When students in beginning digital circuit classes begin learning Hardware Descriptive Languages (HDLs), it’s often through a big, heavy GUI tool like Quartus. If you stick to small examples, this works fine, but in bigger tasks things can start to slow down a lot. It’s because of these slowdowns that I use Icarus Verilog instead.
Like a lot of tools in the EDA world, Icarus Verilog is a lot easier to install on Linux than Windows, but there is some good news for those of you on Windows 10: Windows Subsystem for Linux exists.
(Very confusingly named as this is a mini Linux running on your Windows machine.)
All my instructions for this are going to assume you’re using a version of Linux similar to the WSL, but that includes everyone on Ubuntu and Ubuntu-like operating systems so it’s pretty good coverage. Installing on one of these systems is really easy, you just get a command window open and type:
sudo apt install iverilog gtkwave
(Funny story for Windows users, Linux has spent its whole life on the internet, and as such had an app store since, um, 1994. It was text-based, but worked just like an app store today, minus the ability to charge money. Apt still works the same way.)
The above command installs two pieces of software, Icarus Verilog and GTKWave. (Icarus Verilog doesn’t have any way to show you waveforms! You need a separate piece of software to do that, hence the second tool.) Icarus Verilog is a purely text-based system. That probably made it sound hard, so let’s do a quick Hello World in verilog, which for digital logic is the following circuit:
The position of A at the input of the inverter above implies that it must be a voltage source, so we’ll need to use the HDL to invoke something that puts values into A. In verilog we call this a reg. To make sure it’s working, we should have A go to both binary values 0 and 1. So here’s a verilog file:
module test; reg A; wire Y; not x(Y,A); initial begin $dumpvars(0,test); #10; A=0; #10; A=1; #10; end endmodule
The outermost block of text is the module declaration, which represents all things to be simulated. Inside there are four items, a reg object (the voltage source I mentioned earlier), a wire object to connect the output, the inverter itself, implemented by the “not” keyword, and the test program. (The test program is everything between “initial begin” and “end”.) Of these, only the test program actually runs sequentially. The rest could appear in any order.

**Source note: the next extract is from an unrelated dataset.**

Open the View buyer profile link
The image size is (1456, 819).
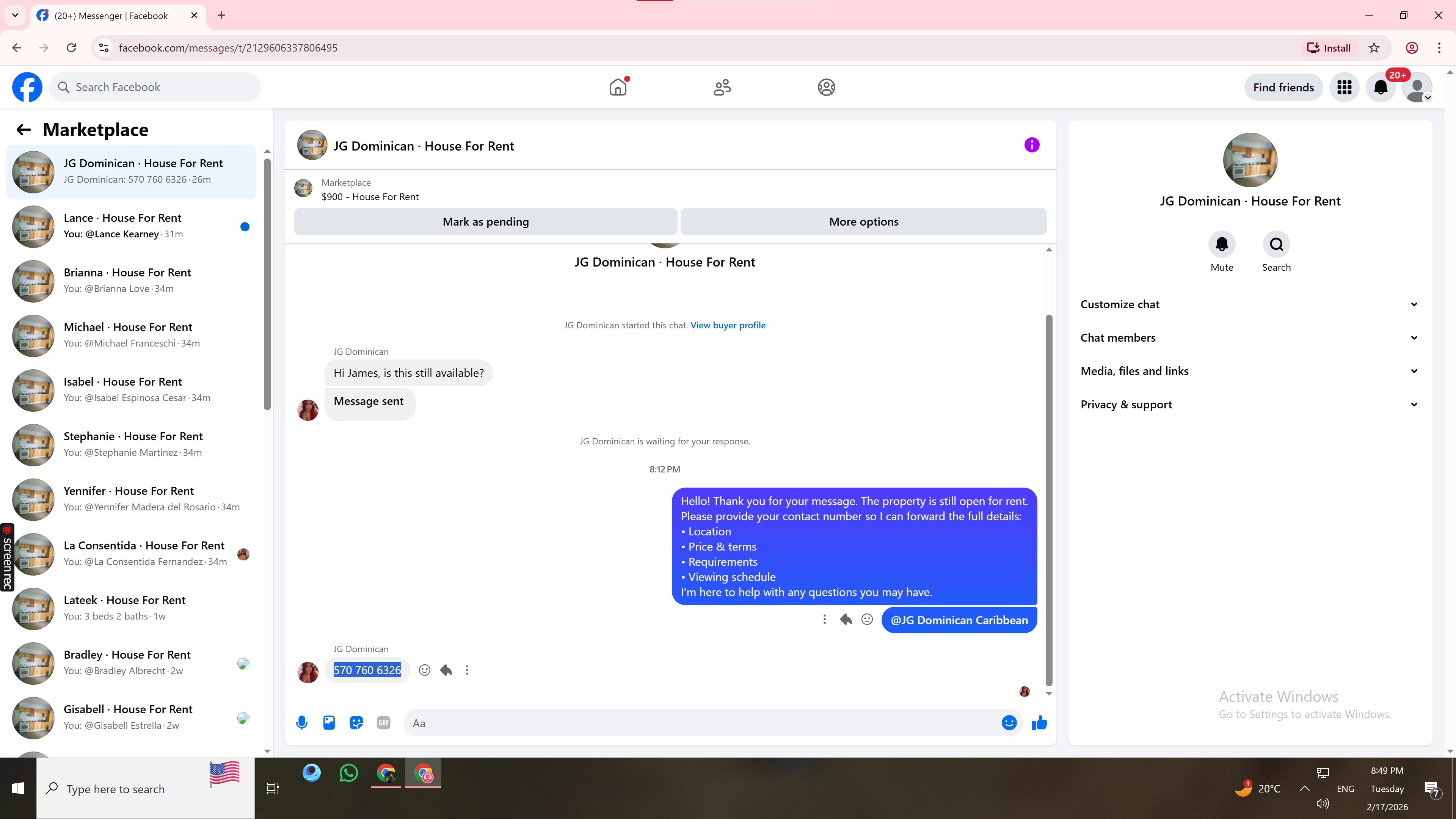pyautogui.click(x=728, y=325)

Next, you need to run the simulator. Icarus Verilog does this in two steps: first it compiles to an intermediary language called vvp assembly, then it runs that assembly with another program named vvp, which was installed automatically as part of Icarus Verilog. Assuming we named the file above test.v, you’d type:
iverilog test.v vvp a.out
(The default file name a.out should be familiar to c programmers!)
When you run vvp, you’ll be informed that a file named “dump.vcd” has been opened for output. This is the file you want to ask GTKWave to look at:
And at this point, you’ll get an actual GUI app, and you can use it to look at the two signals in this system, A and Y.
(You won’t immediately see the waves, you have to click test, then drag A and Y into the pane that says “Signals”.)
Now we have a time-domain waveform of an inverter doing its thing. This might seem like a lot of work to get such a rudimentary simulation running, but verilog can be used to simulate just about any digital system you can think of, and Icarus Verilog in particular does so very quickly, even with big, complex digital circuits.
To give you some idea of how fast, I have a project over on GitHub that simulates an entire miniature CPU with its own instruction set. It runs basically instantaneously even when executing 100 or so instructions!
There’s a great course online that uses HDL: nand2tetris.org
It doesn’t use verilog, for good reasons, but if I were to do something similar, I’d definitely use verilog, if for no other reason than how ubiquitous it has become in actual VLSI jobs. Maybe I’ll do that in part right here!